-- INPUT RECORDS follows --

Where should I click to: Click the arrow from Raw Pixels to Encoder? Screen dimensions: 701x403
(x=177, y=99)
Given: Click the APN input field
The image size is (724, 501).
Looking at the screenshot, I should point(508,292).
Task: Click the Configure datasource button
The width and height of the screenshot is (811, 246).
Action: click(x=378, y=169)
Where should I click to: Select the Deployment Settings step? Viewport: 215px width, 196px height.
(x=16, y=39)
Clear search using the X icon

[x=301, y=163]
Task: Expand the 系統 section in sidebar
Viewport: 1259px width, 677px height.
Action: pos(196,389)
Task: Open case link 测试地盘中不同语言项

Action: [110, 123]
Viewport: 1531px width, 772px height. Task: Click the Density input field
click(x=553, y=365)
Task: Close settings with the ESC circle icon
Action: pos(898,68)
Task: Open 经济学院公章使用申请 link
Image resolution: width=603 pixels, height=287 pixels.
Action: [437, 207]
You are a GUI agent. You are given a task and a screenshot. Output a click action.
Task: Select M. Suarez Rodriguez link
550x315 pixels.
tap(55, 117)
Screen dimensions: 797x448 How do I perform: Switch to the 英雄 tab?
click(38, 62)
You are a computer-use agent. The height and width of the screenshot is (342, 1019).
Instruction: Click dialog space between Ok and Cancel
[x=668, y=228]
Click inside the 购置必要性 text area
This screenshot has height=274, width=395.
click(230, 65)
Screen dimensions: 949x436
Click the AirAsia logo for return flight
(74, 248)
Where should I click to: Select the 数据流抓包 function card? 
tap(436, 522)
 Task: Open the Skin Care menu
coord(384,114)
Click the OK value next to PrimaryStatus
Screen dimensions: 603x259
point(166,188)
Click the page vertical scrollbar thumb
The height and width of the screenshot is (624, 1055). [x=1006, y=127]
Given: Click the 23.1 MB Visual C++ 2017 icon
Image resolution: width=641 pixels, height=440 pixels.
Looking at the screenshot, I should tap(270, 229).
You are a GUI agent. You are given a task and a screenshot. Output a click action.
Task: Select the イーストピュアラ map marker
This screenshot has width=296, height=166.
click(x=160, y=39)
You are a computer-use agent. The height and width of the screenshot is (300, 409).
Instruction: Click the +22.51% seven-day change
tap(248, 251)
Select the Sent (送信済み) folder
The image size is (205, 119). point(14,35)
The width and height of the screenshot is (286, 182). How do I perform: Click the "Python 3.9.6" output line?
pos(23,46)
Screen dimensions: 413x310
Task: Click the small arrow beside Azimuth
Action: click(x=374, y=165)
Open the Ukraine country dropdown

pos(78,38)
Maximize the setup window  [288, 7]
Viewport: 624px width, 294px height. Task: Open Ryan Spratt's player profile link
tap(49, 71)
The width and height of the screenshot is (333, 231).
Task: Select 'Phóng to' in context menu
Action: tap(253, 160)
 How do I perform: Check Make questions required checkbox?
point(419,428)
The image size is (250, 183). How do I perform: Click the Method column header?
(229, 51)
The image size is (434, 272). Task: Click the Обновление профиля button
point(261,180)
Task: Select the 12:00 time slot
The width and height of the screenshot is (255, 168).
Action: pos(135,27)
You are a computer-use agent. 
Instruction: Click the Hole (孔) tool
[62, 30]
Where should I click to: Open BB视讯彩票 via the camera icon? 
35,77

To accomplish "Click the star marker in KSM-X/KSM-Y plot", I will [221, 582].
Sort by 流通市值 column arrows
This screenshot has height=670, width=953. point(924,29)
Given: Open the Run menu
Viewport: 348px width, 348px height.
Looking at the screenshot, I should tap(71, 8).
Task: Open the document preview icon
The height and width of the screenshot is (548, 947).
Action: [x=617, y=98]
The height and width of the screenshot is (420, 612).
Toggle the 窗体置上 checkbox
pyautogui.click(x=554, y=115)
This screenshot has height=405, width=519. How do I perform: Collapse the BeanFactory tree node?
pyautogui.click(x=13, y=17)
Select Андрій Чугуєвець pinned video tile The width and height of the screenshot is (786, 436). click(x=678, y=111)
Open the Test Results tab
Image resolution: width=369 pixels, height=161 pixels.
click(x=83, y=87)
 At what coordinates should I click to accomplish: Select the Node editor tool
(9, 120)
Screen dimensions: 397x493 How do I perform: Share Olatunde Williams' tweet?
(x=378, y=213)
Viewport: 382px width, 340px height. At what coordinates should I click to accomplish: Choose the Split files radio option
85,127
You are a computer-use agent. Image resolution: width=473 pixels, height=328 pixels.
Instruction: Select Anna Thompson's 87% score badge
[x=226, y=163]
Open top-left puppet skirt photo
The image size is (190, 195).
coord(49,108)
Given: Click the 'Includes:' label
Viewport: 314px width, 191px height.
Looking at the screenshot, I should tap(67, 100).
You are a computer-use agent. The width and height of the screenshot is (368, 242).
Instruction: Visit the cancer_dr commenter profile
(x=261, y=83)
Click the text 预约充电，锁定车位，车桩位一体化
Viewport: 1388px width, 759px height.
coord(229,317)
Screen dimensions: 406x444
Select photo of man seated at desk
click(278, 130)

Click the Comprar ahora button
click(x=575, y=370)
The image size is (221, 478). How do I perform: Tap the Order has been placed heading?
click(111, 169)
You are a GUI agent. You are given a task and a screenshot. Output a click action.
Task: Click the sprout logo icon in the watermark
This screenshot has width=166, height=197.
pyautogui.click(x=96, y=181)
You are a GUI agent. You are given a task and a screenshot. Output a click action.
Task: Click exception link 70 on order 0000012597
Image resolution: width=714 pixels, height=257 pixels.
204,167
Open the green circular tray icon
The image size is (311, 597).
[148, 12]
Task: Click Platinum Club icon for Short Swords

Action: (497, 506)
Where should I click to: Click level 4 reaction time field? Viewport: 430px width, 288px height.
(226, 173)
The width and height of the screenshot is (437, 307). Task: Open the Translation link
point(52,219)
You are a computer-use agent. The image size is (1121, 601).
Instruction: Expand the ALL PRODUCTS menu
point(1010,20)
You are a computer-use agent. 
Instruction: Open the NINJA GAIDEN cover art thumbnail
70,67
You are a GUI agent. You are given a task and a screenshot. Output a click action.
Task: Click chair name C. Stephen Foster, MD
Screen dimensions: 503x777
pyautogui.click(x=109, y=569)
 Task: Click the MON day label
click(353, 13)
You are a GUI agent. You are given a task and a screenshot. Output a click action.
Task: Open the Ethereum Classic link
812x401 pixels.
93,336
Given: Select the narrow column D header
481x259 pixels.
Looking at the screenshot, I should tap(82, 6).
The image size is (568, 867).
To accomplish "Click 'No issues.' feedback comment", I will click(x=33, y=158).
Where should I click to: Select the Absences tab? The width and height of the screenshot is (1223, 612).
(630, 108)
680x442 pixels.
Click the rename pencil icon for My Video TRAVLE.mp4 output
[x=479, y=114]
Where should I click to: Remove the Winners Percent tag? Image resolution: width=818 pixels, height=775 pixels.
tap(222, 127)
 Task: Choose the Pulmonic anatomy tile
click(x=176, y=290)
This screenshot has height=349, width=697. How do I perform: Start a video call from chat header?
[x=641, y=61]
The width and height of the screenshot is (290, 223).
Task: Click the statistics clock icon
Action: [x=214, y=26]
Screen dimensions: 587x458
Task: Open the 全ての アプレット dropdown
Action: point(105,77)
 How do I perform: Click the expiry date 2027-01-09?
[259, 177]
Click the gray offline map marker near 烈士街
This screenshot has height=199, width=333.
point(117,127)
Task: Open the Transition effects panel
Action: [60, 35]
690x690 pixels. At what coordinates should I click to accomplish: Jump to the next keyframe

-- INPUT RECORDS concluded --

Could you give again, word for word, the line with "481x259 pixels." and all lines after it through the end of the data? Leave out everything else.

481x259 pixels.
Looking at the screenshot, I should tap(82, 6).
The image size is (568, 867).
To accomplish "Click 'No issues.' feedback comment", I will click(x=33, y=158).
Where should I click to: Select the Absences tab? The width and height of the screenshot is (1223, 612).
(630, 108)
680x442 pixels.
Click the rename pencil icon for My Video TRAVLE.mp4 output
[x=479, y=114]
Where should I click to: Remove the Winners Percent tag? Image resolution: width=818 pixels, height=775 pixels.
tap(222, 127)
 Task: Choose the Pulmonic anatomy tile
click(x=176, y=290)
This screenshot has height=349, width=697. How do I perform: Start a video call from chat header?
[x=641, y=61]
The width and height of the screenshot is (290, 223).
Task: Click the statistics clock icon
Action: [x=214, y=26]
Screen dimensions: 587x458
Task: Open the 全ての アプレット dropdown
Action: point(105,77)
 How do I perform: Click the expiry date 2027-01-09?
[259, 177]
Click the gray offline map marker near 烈士街
This screenshot has height=199, width=333.
point(117,127)
Task: Open the Transition effects panel
Action: [60, 35]
690x690 pixels. At what coordinates should I click to accomplish: Jump to the next keyframe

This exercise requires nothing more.